Got a custom ecaller, flappers, rotary machine, blinds, sillosock sentry 3d heads. etc etc etc.

Anymore input?


----------



## USAlx50 (Nov 30, 2004)

I'd say FB's are the way to go. Once you go FB you'll never go back. I mean, look at the footage tony and tyson get, you dont see anything like that from people with socks.

Its just money, who needs it when you can be a snow goose destroyer instead.


----------



## shooteminthelips (Jun 13, 2007)

Dont worry about USALX50 he used to give insightful information on this forum. About 6 months ago he decided that he would just be sarcastic and become a jerk on nodak. So take what he says with a grain of salt.
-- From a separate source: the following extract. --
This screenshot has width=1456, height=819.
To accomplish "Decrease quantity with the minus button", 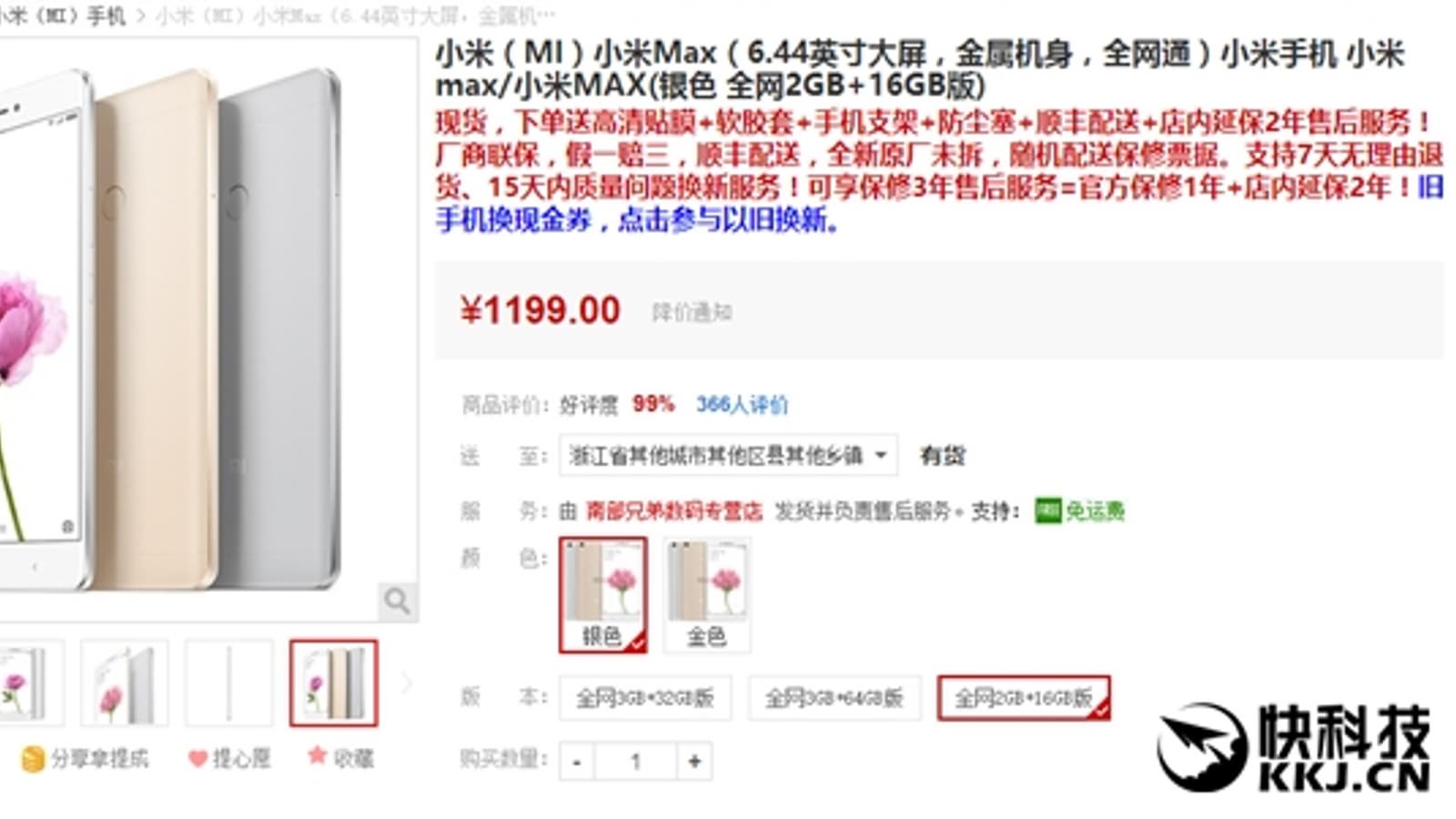I will [x=577, y=762].
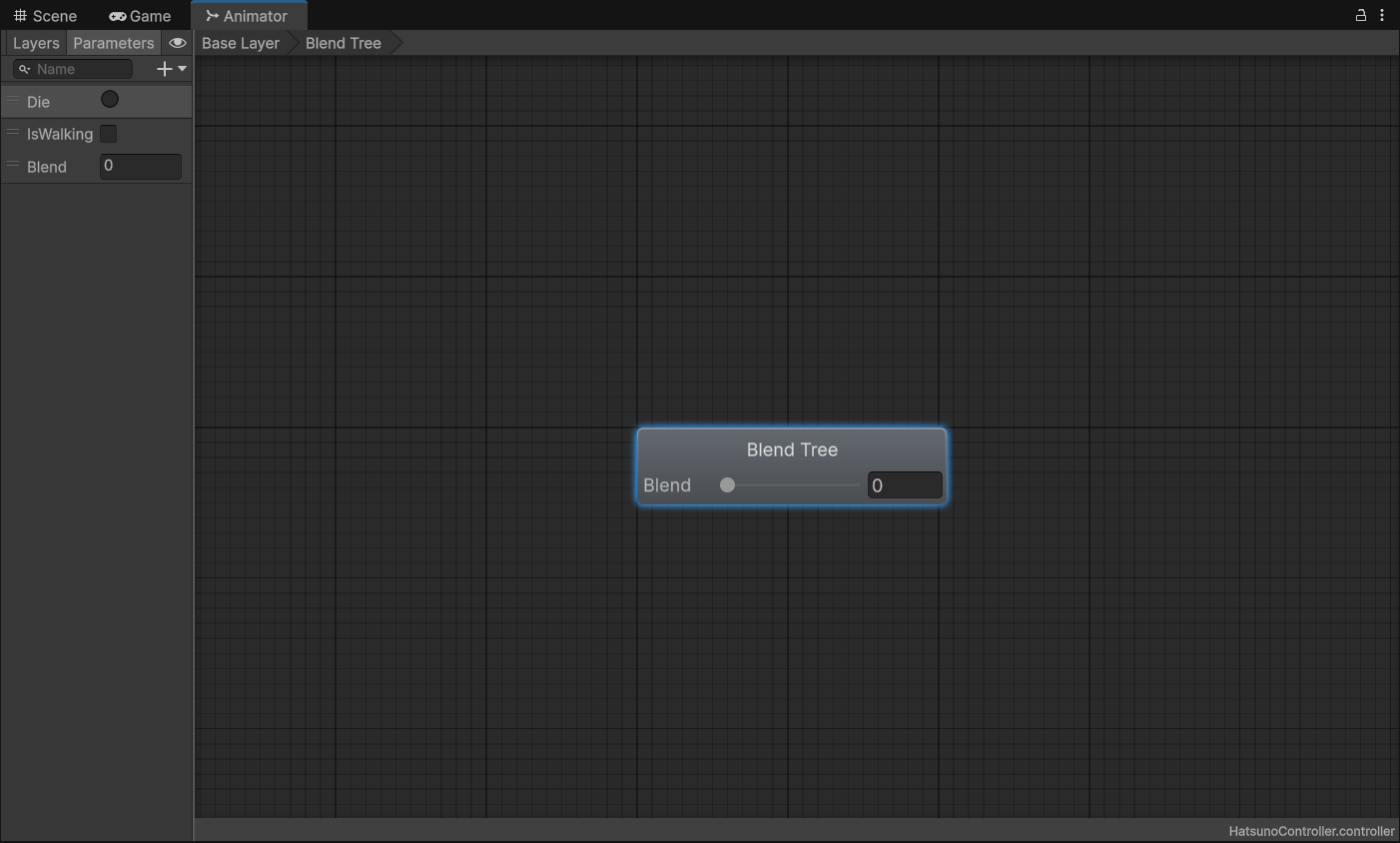
Task: Click the Blend Tree node title
Action: 792,449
P>S your the one spending the money on this stuff. If you hunt snows a lot have the space, transportation in and out of the field, and the money. Then full bodys are the way to go. If not then stick with socks. Personally I wanna give the fullbodys a try for a full spring and a fall and make an inform decision myself. So check with me in November next year and I will let you know what I think!


----------



## snowgoosedestroyer (Dec 16, 2009)

Thats what im thinking too. If Fbs are worth the extra money, time, and effort to give some great hunts I might go with it. Personally I dont think id lose a lot of money selling them after one season. People pay rediculous prices for used decoys. Especially FB GHG snows.


----------



## goosehunter21 (May 18, 2004)

if you plan to re-sell them you will be lucky to get 165-175/doz when you get rid of them. If you buy them I would probably plan on keeping them unless you can afford to take the 50 dollar/dozen hit when you resell them


----------



## lynxx69 (Mar 21, 2004)

I run TNT's because i can get them in the field easier by stacking them in a decoy bag. I can get 20 doz in 3 bags. Set up is not much harder than fullbodies. I dont think from a birds eye view that the TNTs look any different than the fullbodies. The one thing I would say is that the holes for the stakes on the TNTs absolutly have to be drilled to make them bigger for better movement. This is just what I have experienced, the TNTs give you great realism with alot of space saved and they are slightly better on the pocketbook.


----------



## shooteminthelips (Jun 13, 2007)

What I like aboutt he fullbodys over the TNTS better is the fact full bodys are easier to setup in the dark. All you do is walk by and drop the stake on the big hole and your set. Plus the full bodys work better because of the stands are huge in saving time in setting them up when the ground is froze or if it is really soft you dont get decoys tipping over all the time. Like you would with the field stakes.


----------



## bluebird (Feb 28, 2008)

I would think if you cant afford to buy FB then why would you do such a financially dumb move and get a loan hunt with them and then sell them (if you do this PM me after the season i will take some used decoys off your hands) you will still be paying off your loan after the decoys are all sold and have nothing to show for it. I would just buy what you can afford and slowly build an all FB spread. This is what i have done and i now have 300 FB/T&T and 750 SS, I love having the 2 spreads, i have the decoys for any situation. THis is just what i think and going to FB is better but it isnt like flipping a light switch and you just start having a bunch of 100 bird days all the time. I would say that when you have a lot of great shoots it is because of timing, location and weather not so much FB vs. SS. But really if you are selling a bunch of FB at the end of the year i will buy some.


----------



## nodakoutdoors.com (Feb 27, 2002)

Get in touch with someone who hunts with full bodies and trade hunts a few times and see if you notice the difference in the way the birds work. Seeing for yourself is the only way you'll know....and it could save you a lot of money.


----------



## snowgoosedestroyer (Dec 16, 2009)

goosehunter21 said:


> if you plan to re-sell them you will be lucky to get 165-175/doz when you get rid of them. If you buy them I would probably plan on keeping them unless you can afford to take the 50 dollar/dozen hit when you resell them


I know where to buy them new for $85 per 6 brand new. :roll:


----------



## echoXLT (Aug 27, 2007)

We used the ghg full-bodies for a whole season (about 40 days straight). I'm not saying they aren't good decoys, but there are a lot of variables other than they look good, that you need to consider. You can make up your own mind on that, we did, just to see for ourselves.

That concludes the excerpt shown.